You _measured it. _I've never had it mean anything in _any_ install or design. EVER. Unless you're talking about actual dBu - but they're not. It's just "VOLTS" which is absolutely meaningless.

You should feel good about your posts. At least it makes sense.


----------



## ECM

A line driver will improve the signal if it has a lower output impedance than the head unit. Especially in driving long interconnects.


----------



## t3sn4f2

ECM said:


> A line driver will improve the signal if it has a lower output impedance than the head unit. Especially in driving long interconnects.


That based on the assumption that a head unit has an output impedance that is TOO high, which I've never seen.

In fact, I have a soundcard with an output impedance of 600ohms and an input of 2.2kohms (way lower then the common 10kohms. That card measures flat and excellent in everything spec even with a 10 foot long $10 Hosa RCA. Hell even an iPhone's line out measure excellent into that difficult input.

http://www.diymobileaudio.com/forum/member-reviews-product-comparisons/77343-iphone-3gs-unloaded-headphone-out-measurements.html

IOW, a line driver won't help with that since that is not going to be a problem theses days.


----------



## atxtrd

This is a dilemma I have pondered recently myself. I'm going from an Eclipse CD8443 with 8v pre outs to a nav unit. Problem I see is most of todays nav units are 2-5v. I want as clean a signal as possible and the amps to work under ideal load conditions. I'll be losing lots of control by dumping the 8443 as well as the 8v pre outs, but I'm tired of having a radar detector and a Garmin gps stuck to my windshield all the time. I've also been told that some units reated a 5v are actually more like 2.5. Good stuff here on this subject. BTW I'm running Zed Gladius and Zed Deuce amps with Burr Brown converters in each.


----------



## mediumroast

My experience is line drivers or any device or even the wires in the audio chain will alter the sound in some way. You'll lose a bit of SQ but usually the gains of an LD far outweigh the loss. They all sound different when installed in your unique setup so even if you try one and it sounds bad there could a different one that sounds awesome. Only way to know is try it out.


----------



## DiMora

SQ_lover said:


> I've been suggested to use pre-amp / line driver to increase SQ. It's not regarding pumping the voltage since my HU is considered hi-voltage but adding it will enhance the signal quality. AFAIK, adding more device will add more noise thus degrading SQ.
> 
> However, my book is open for any other thoughts.

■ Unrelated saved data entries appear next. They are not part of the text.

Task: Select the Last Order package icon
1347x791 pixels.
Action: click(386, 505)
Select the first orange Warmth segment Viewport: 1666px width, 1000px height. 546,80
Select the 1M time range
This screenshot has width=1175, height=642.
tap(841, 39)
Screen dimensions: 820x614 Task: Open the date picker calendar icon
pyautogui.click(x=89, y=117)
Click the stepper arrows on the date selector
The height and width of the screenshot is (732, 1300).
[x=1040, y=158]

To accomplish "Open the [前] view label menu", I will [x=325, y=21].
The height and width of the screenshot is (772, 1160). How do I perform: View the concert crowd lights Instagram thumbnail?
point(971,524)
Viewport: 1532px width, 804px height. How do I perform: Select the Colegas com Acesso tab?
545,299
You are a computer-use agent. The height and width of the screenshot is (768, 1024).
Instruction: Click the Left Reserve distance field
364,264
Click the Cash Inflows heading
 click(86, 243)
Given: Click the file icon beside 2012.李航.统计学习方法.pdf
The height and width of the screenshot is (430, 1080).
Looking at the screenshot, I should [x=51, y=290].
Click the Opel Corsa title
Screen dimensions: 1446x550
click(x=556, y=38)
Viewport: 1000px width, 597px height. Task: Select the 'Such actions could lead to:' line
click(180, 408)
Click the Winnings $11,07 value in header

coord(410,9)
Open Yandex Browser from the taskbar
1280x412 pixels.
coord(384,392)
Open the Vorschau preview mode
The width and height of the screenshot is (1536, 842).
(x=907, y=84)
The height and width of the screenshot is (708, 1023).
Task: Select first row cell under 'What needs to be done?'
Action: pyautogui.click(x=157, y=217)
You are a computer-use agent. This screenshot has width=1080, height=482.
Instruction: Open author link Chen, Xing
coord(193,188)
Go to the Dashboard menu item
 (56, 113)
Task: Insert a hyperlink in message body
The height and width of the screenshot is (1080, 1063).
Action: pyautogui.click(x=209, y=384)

It makes an audible difference to me. I've run line drivers on every system I've had in the last 10 years. My first was a Phoenix Gold TBA-1, and now I run AudioControl Matrix drivers + AudioControl MAster Volume Controls.

Here's the deal: Let's say you have an 8 volt head unit (Like I do - Eclipse CD7100). 

When you are not listening to the system cranked up, you are not sending 8 volts. You are sending 1,2, 3, etc.

With a line driver (and an AudioControl Master volume control on the receiving end) your head unit puts out 8 volts all the time - at ANY volume level!. So...those long RCA cable runs from head unit to trunk are high voltage. That means more voltage above the noise floor, and therefore a much higher signal-to-noise ratio. A device like the MVC cuts the voltage down to the maximum that your amp can handle (Eclipse amps, which I run, also handle an 8 volt input). That means your amp gains can be turned all the way down - meaning, once again, less noise.

The difference I heard in the two systems I have had that featured both a line driver and an MVC was significant.

This Alpine Imprint I am trying excites me since the signal is balanced (kind of like the Phoenix Gold TBA-1) up to the Imprint module, which I will have in my trunk next to the amps. I may experiment with a Matrix / MVC on it as well to see if I can hear a difference or not.


----------



## Vital

I love when people complain about noise their line drivers and/or eq's bring to their system that didn't have that noise before ld/eq.
I'm sure there will be odd instances that will go against my theory here but those are odd instances, not a majority or even "good portion of" cases.

Here's the problem - your eq/ld is cheap, built cheap and made out of cheap components. When did you hear someone with Arc Audio or TruTechnologies or anything that's priced at "more then average" point complain on those noises due to equipment itself?? I didn't. Actually reason i mentioned both of these brands is because i've used Tru SSLD6i and now using Arc IDX/XEQ - both made a huge difference in my system and both never gave me a single issue.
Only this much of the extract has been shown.